Report Rips Security In Michigan's Treasury DepartmentReport Rips Security In Michigan's Treasury Department

Michigan's Treasury Department isn't doing a good job protecting access to its mainframe information systems, potentially compromising the privacy of taxpayer records, according to a report issued by the state auditor general.

"The department's general controls over access to its mainframe information systems weren't effective," the report says. "As a result, there was a significant risk that the department's system of internal control couldn't prevent or detect unauthorized access to or use of confidential taxpayer information or the execution of fraudulent financial transactions."

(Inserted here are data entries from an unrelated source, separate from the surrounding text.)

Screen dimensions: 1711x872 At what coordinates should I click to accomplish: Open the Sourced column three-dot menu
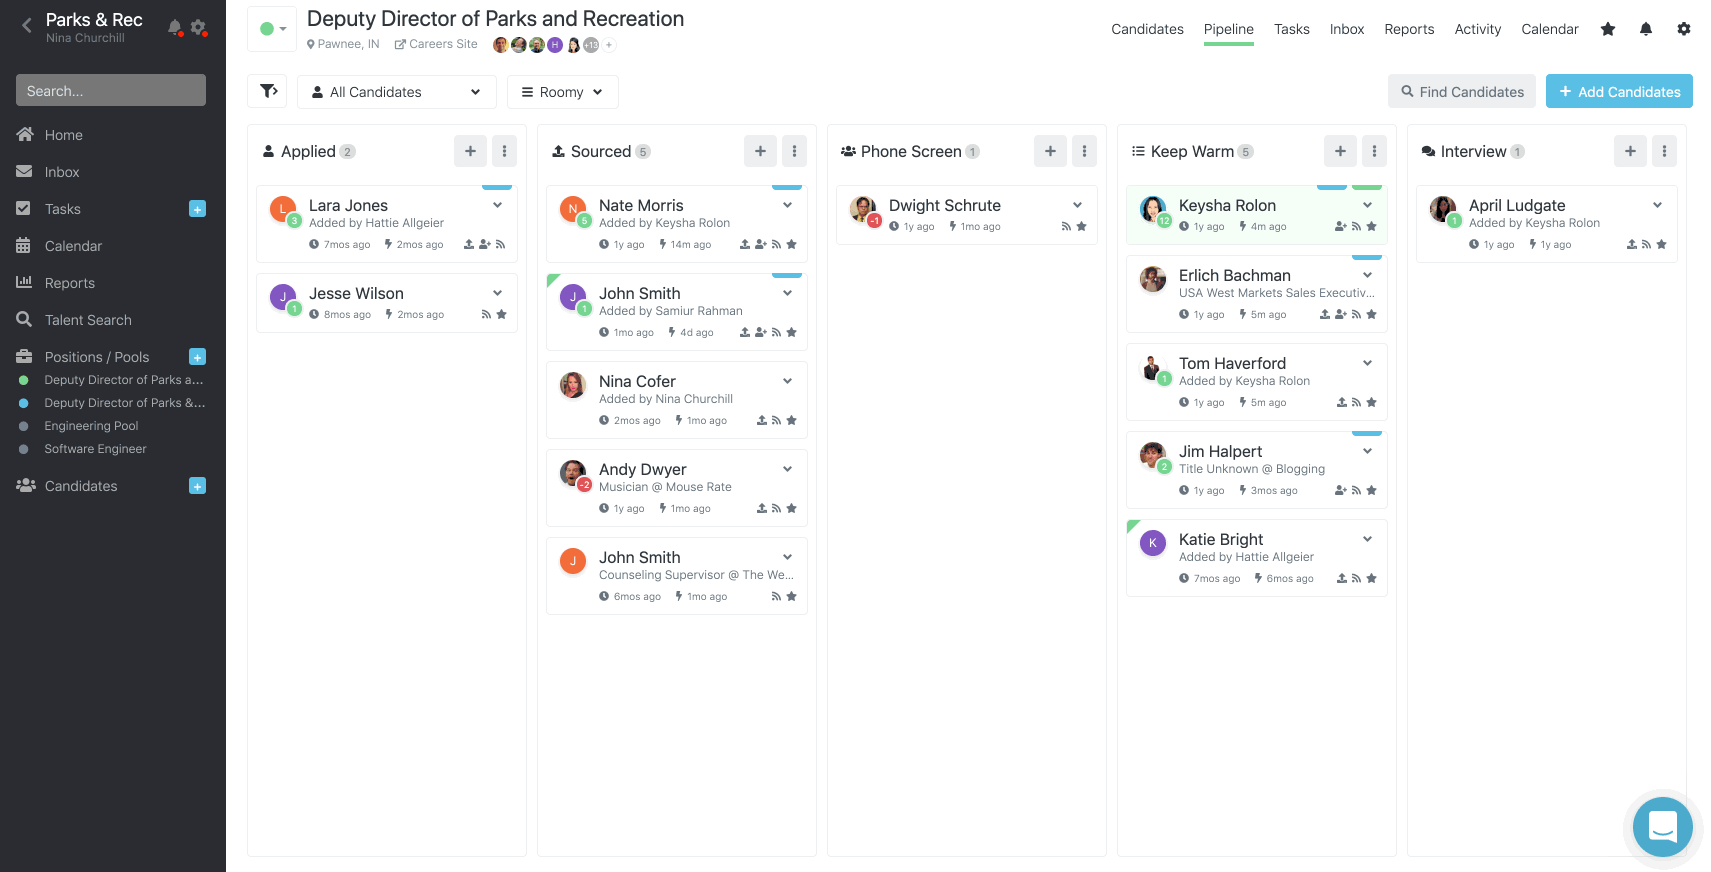[x=794, y=151]
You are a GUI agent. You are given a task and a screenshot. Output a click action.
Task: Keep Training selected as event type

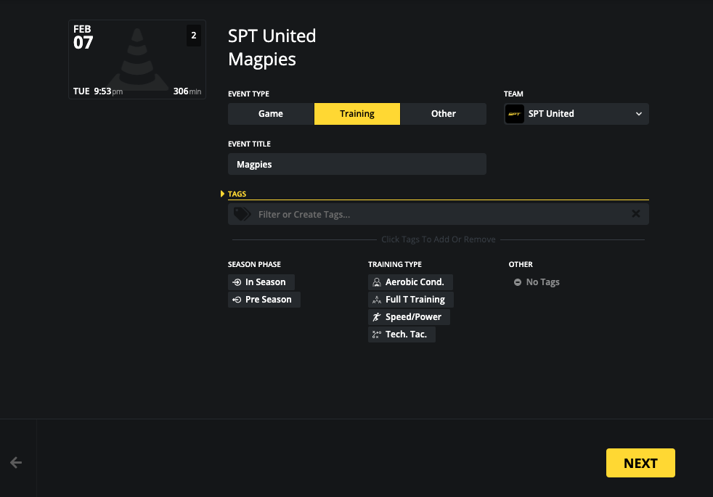[x=357, y=113]
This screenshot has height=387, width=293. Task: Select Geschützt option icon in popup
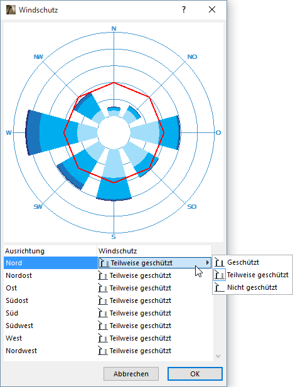(220, 262)
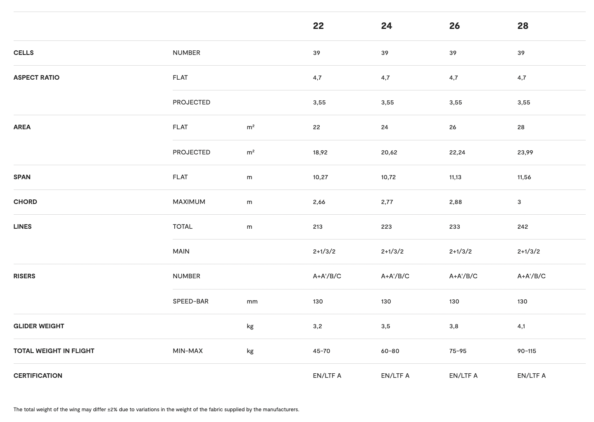Click the projected area value 18,92
This screenshot has height=422, width=594.
(x=320, y=152)
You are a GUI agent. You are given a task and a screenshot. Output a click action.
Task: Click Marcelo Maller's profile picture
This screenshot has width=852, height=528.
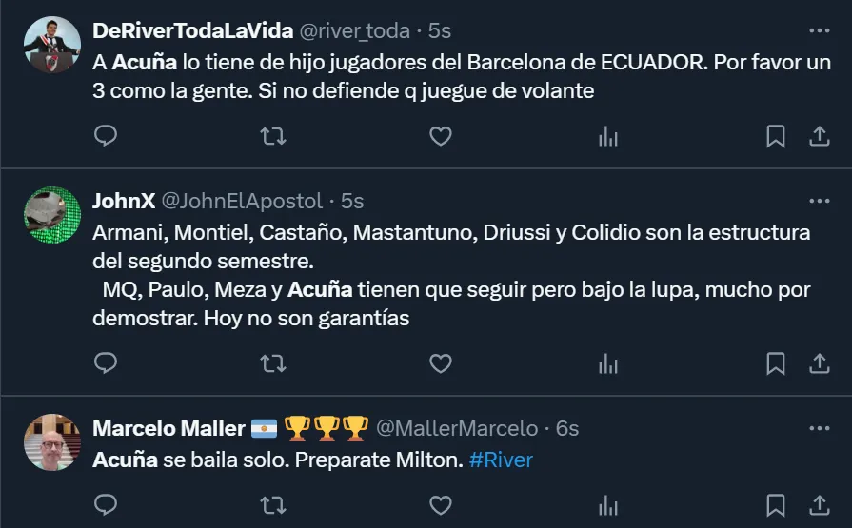point(51,442)
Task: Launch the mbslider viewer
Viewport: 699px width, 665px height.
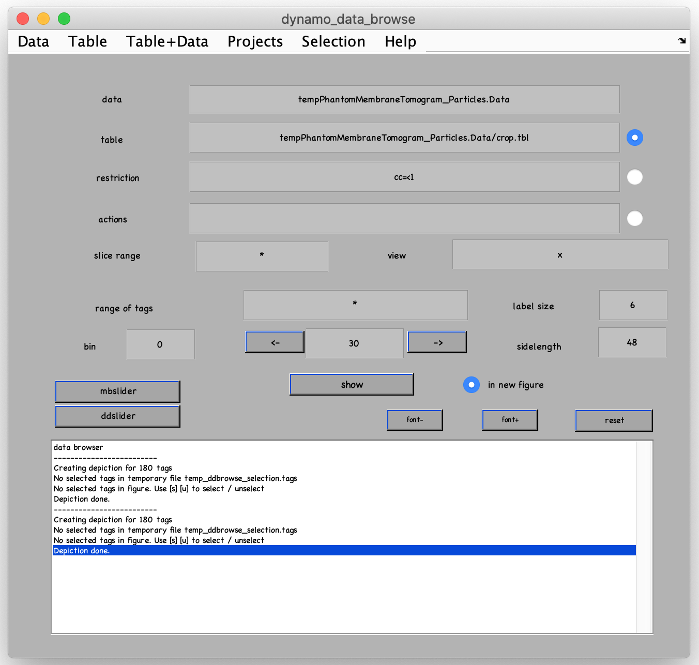Action: 117,391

The auditor general's office says the Treasury and IT departments have acknowledged the problems and are fixing them. Both departments have made improvements in the internal control over information systems; however, action was still required to fully correct the conditions cited in the report. Full compliance is expected by the end of September, the auditor general says.

What problems did the system face? According to the audit report, Treasury failed to establish:

A comprehensive IS security program. Without a comprehensive security program, the auditor says, management can't ensure that its internal control is operating as intended and that sensitive information will remain confidential.

Effective organizational controls to support critical IT. Auditors discovered that many of its findings, in part, were related to incompatible job assignments, critical functions not assigned, or insufficient expertise in control standards and techniques and information security.

Controls over access to its critical production system account. Access to the production system account can be used to gain unauthorized access to critical Treasury information resources that may go undetected, the audit says.

Effective access controls to mainframe IT files. Treasury stores thousands of files on the state's mainframe computer system. These files support the department's major tax systems as well as financial and other information systems. "We reviewed the access controls for these files and identified material-control conditions that prevent the department from maintaining the integrity and confidentiality of its information systems," the audit says.

Effectual access controls to its production, tax, and other information systems. Without effective access control to production application systems, the audit says, Treasury can't maintain the integrity of confidential taxpayer records and critical financial records.

Useful program and data-change controls. "This environment," the audit concludes, "doesn't provide department management with sufficient control to reduce the risk of unauthorized data changes to a reasonable level."